==== PROVIDED PASSAGE ====
It didn't disappoint.

It's a very good, exciting mystery/action novel. But it's even more interesting because Liss really draws on his knowledge of the period for fascinating details and sociological perspectives.

Here's how OSC describes it:

quote:
Mark my words, though, this is far more than a whodunnit or a detective novel. It is set in the early 1700s in London, where Benjamin Weaver is a semi-lapsed Jew who, after a broken leg ended his career as a pugilist, is now working as a "thief-taker."
This was before London had any police. Not that police were unknown -- the French had had them for years. But the independent-minded British had no desire for any of the trappings of the absolute monarchy that was France -- especially since in those days the French and British relationship ranged between mere rivalry and bitter enmity.
So laws were enforced by citizens -- either the mob that gave chase when someone cried out, Stop! Thief! or the thief-taker, who gathered his witnesses and brought an action before a magistrate.
==== DATA SEGMENT ====
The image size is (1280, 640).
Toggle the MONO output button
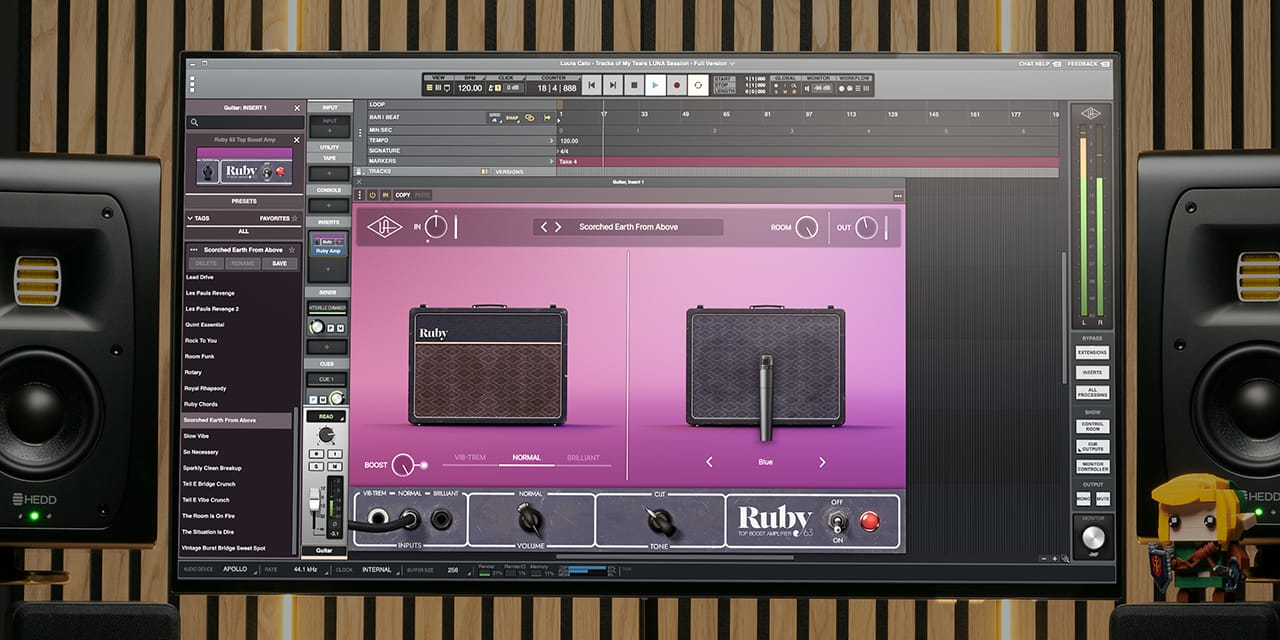[x=1084, y=498]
====
### WHAT THE TASK REQUIRES
Answer these questions from the review:
1. In what city and period is the novel set?
2. What ended Benjamin Weaver's career as a pugilist?
3. Which people had already had police for years?

### SOLUTION FOR THIS TASK
1. London in the early 1700s.
2. A broken leg.
3. The French.